It’s that time of the month. It’s time to talk about the month that is called Black History Month. Even though we know about the most popular people in Black History: Martin Luther King Jr, Rosa Parks, Malcolm X, Jackie Robinson, and many more. We know about the most important events that happened, but what about the ones that we may not know about?

One of the things that we may not have learned, is that what started off the Civil Rights Movement is Brown v. Board of Education. This case was to establish the separate but equal from Plessy v. Ferguson case. In the early 1950s, the National Association for the Advancement of Colored People were challenging the segregation laws. The case starts with Mr.
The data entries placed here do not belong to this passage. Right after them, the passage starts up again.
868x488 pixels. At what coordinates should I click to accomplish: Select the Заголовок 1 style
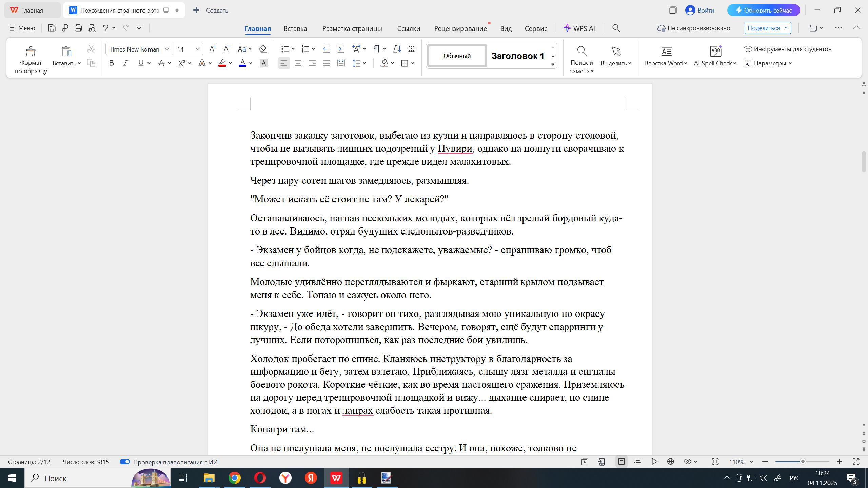[x=517, y=56]
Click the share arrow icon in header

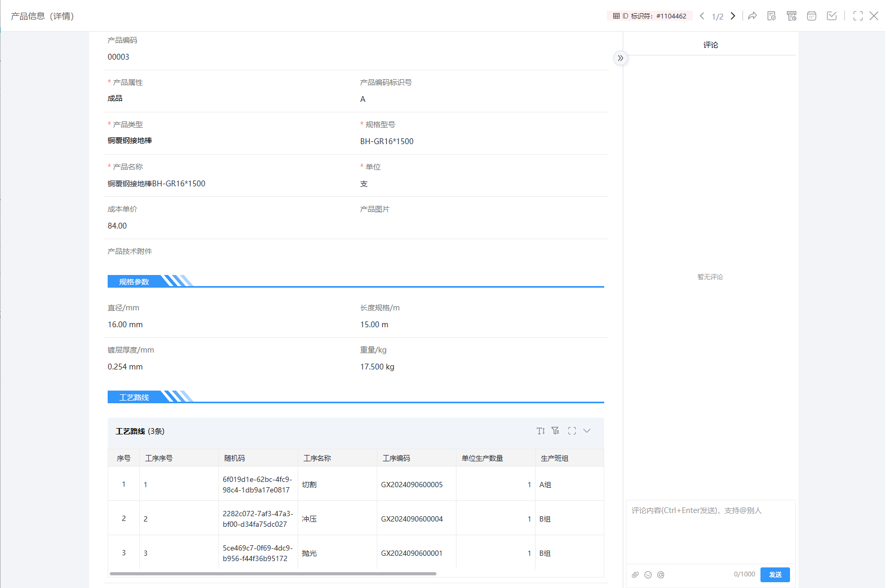coord(753,16)
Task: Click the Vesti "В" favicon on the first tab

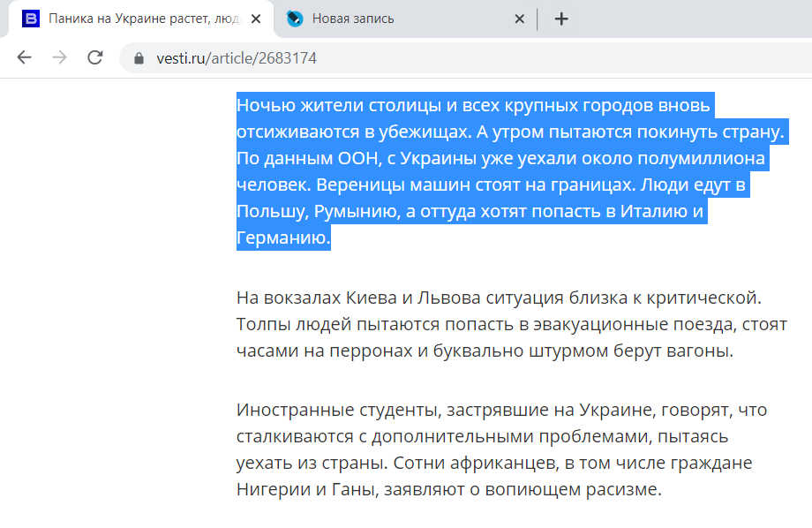Action: click(28, 18)
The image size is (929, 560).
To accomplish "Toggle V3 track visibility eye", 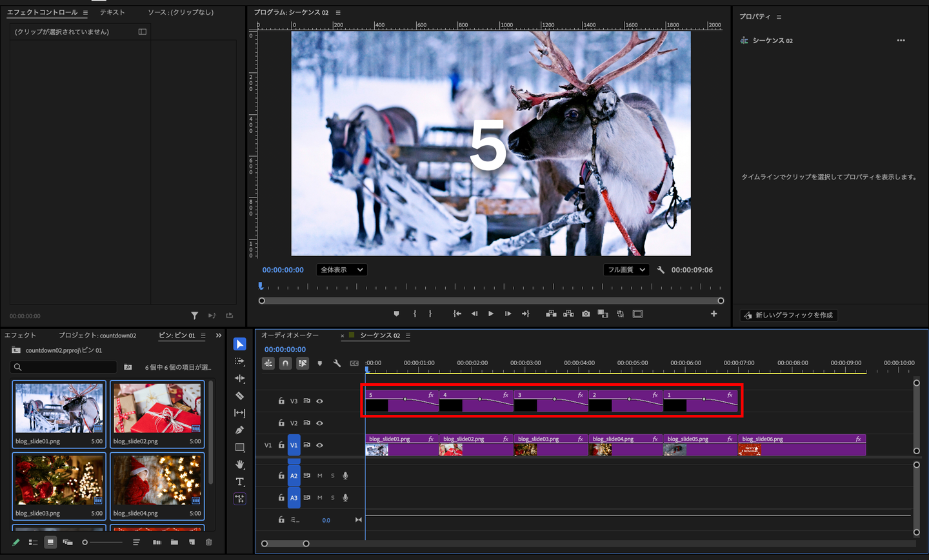I will pos(319,401).
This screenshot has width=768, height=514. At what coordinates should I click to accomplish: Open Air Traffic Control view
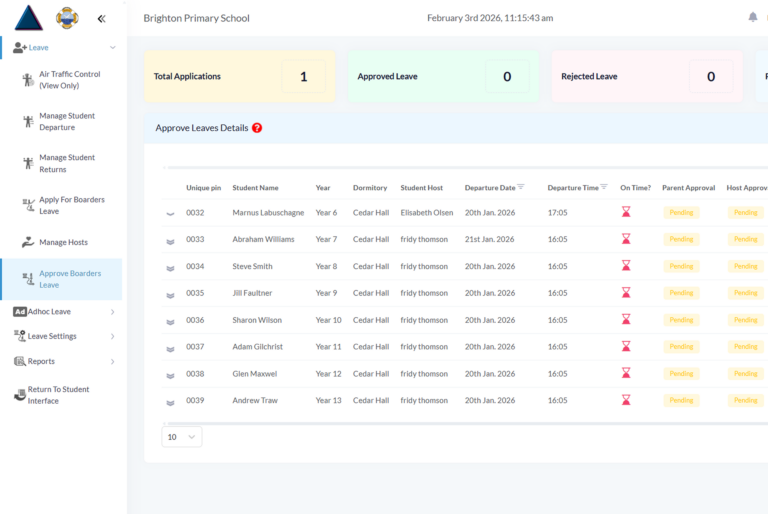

Brown’s daughter being denied entrance to a school.

Mr. Brown went on to the file a lawsuit to say that school for black children was not like the schools for white children. He told them that the segregation equal protection clause, from the 14th Amendment, was not to deny any person. At the beginning of this case, the justices were completely divided on what to decide for the school segregation.

In the Final Decision, the governor of California, Earl Warren, stated that in the field of public education the doctrine of separate but equal has no place and that segregated schools are inherently unequal. The Court did agree that Mr. Brown was being deprived of equal protection.

The impact from the case, Brown v. Board, didn't get the schools desegregated on its own. This caused the Civil Rights Movement to be fueled in the United States.